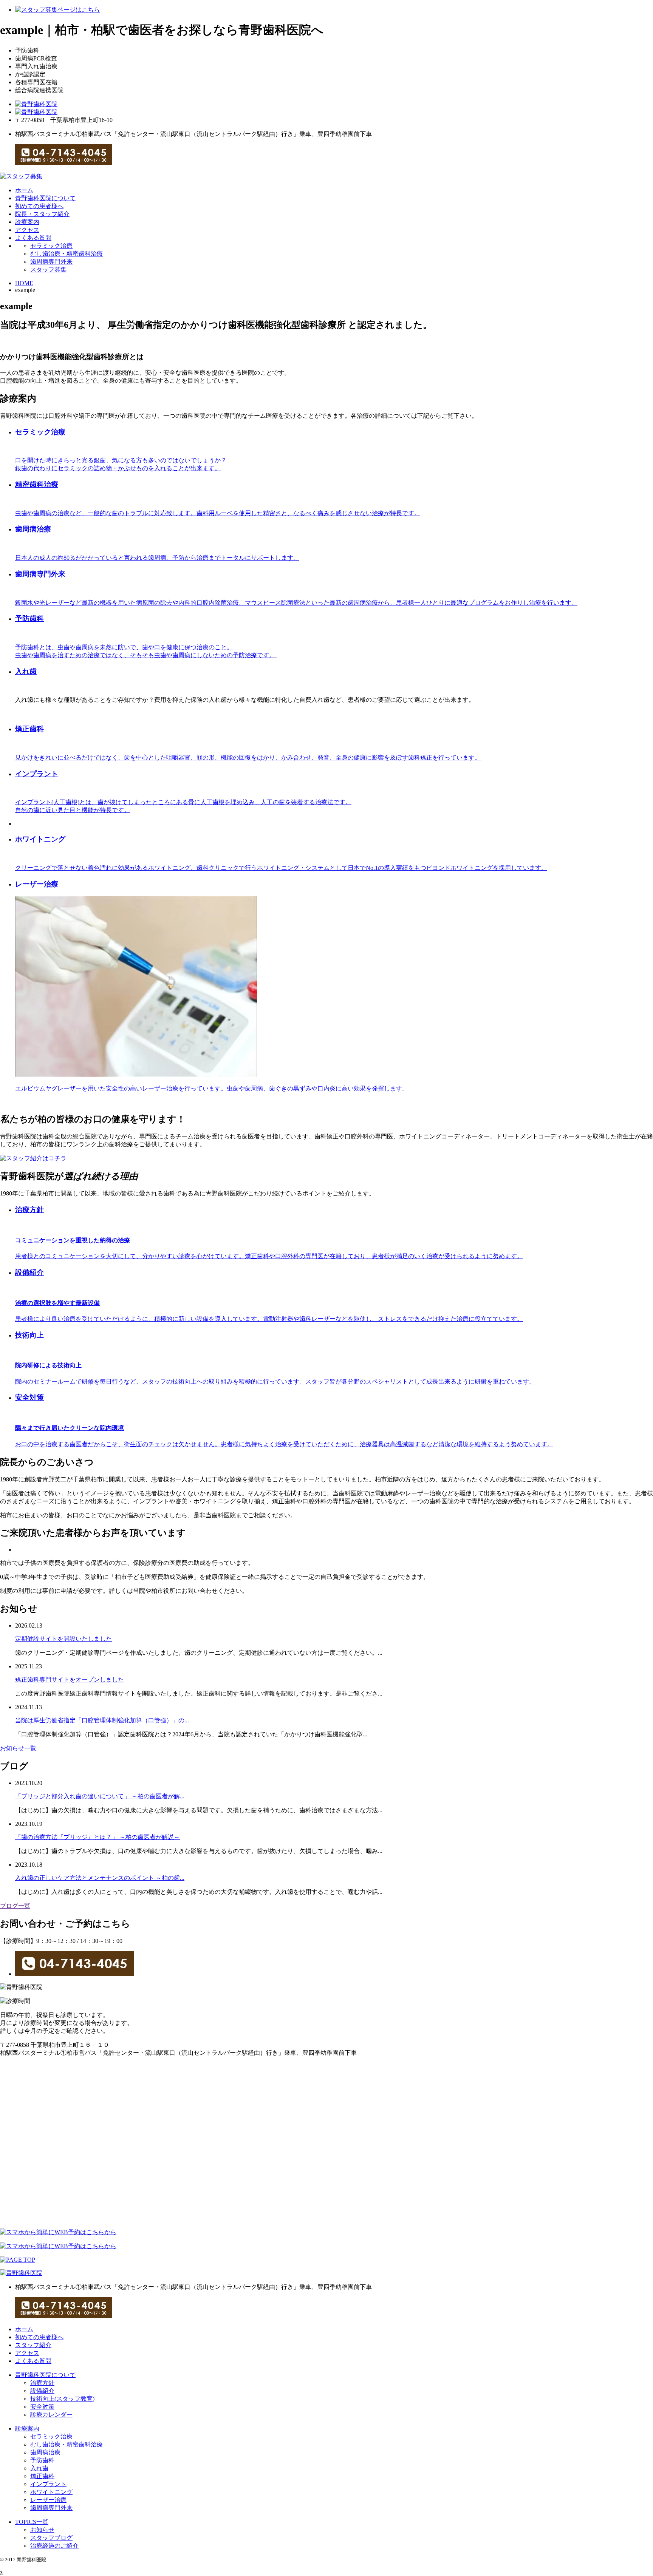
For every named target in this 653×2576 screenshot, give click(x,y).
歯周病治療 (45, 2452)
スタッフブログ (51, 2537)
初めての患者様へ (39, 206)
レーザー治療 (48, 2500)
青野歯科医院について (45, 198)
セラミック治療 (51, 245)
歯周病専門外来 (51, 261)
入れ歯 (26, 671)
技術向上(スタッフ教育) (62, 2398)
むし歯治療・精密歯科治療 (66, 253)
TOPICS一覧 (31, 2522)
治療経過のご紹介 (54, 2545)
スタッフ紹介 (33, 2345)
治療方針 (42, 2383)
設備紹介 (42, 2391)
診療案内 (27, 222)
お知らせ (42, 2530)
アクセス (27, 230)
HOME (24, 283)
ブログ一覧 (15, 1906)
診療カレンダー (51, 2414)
·····
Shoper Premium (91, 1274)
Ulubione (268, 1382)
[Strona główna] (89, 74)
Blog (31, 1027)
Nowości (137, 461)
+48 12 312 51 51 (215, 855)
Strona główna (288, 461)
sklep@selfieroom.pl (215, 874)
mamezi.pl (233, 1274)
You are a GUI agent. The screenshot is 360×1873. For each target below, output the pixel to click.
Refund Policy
·····
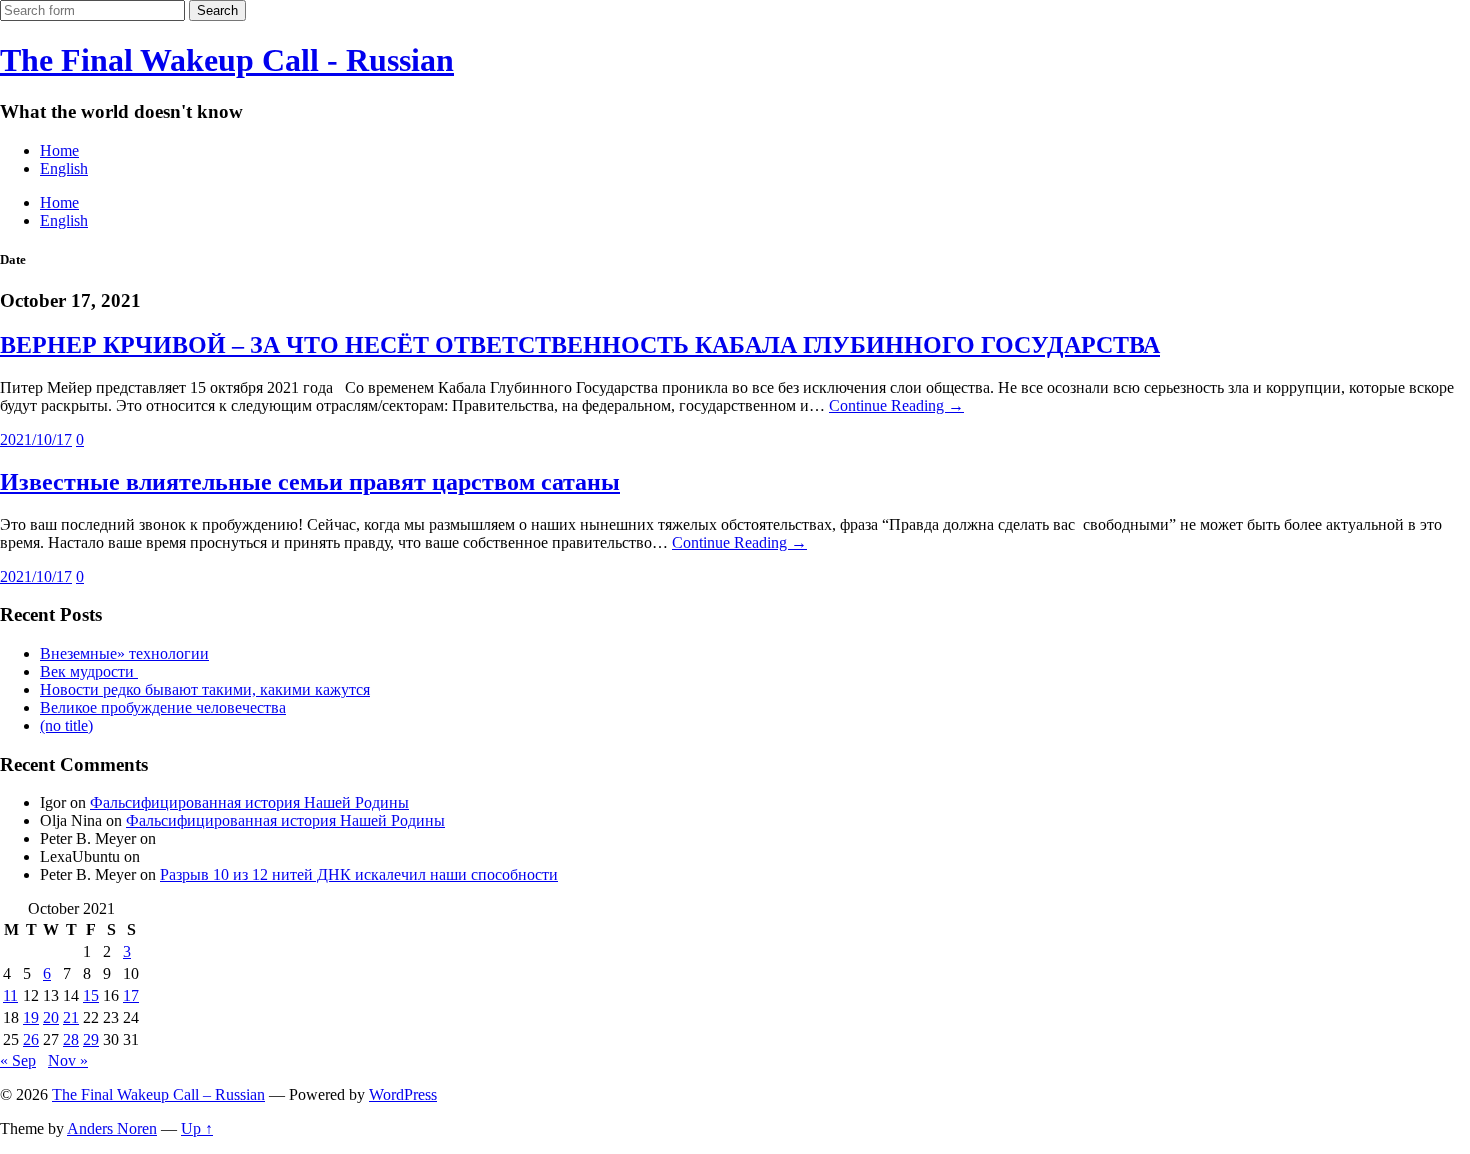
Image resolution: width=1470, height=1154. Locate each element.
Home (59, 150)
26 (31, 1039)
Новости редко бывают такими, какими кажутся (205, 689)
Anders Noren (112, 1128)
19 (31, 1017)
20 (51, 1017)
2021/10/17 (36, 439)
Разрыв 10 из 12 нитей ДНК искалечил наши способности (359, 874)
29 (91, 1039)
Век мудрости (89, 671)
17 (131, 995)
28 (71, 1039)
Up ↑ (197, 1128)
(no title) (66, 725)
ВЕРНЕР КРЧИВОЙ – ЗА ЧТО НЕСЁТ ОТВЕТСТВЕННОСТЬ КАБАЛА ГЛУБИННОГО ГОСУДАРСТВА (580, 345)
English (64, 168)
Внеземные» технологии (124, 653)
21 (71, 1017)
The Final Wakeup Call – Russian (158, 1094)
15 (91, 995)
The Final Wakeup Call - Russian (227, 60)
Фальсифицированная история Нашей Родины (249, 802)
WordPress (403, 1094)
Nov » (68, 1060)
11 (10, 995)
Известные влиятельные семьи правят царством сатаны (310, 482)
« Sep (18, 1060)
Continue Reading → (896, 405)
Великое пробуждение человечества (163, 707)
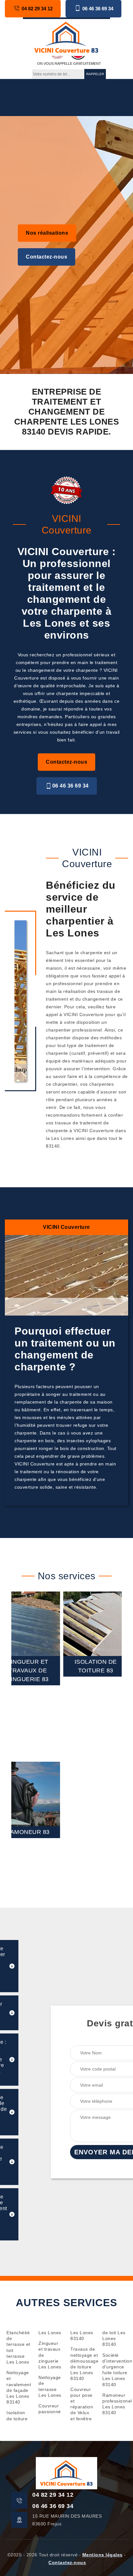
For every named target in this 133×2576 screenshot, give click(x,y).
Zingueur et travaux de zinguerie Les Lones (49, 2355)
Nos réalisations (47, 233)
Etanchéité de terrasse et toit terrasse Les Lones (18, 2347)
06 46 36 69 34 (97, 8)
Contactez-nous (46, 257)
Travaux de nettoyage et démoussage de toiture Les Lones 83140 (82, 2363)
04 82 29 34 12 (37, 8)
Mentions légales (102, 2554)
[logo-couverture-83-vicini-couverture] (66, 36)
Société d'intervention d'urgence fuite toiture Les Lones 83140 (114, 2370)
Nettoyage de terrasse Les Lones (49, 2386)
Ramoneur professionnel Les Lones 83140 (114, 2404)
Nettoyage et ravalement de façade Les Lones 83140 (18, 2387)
·····
Within the data above, determine the number of lines that contain the word "this"; write only that number.

Written response
2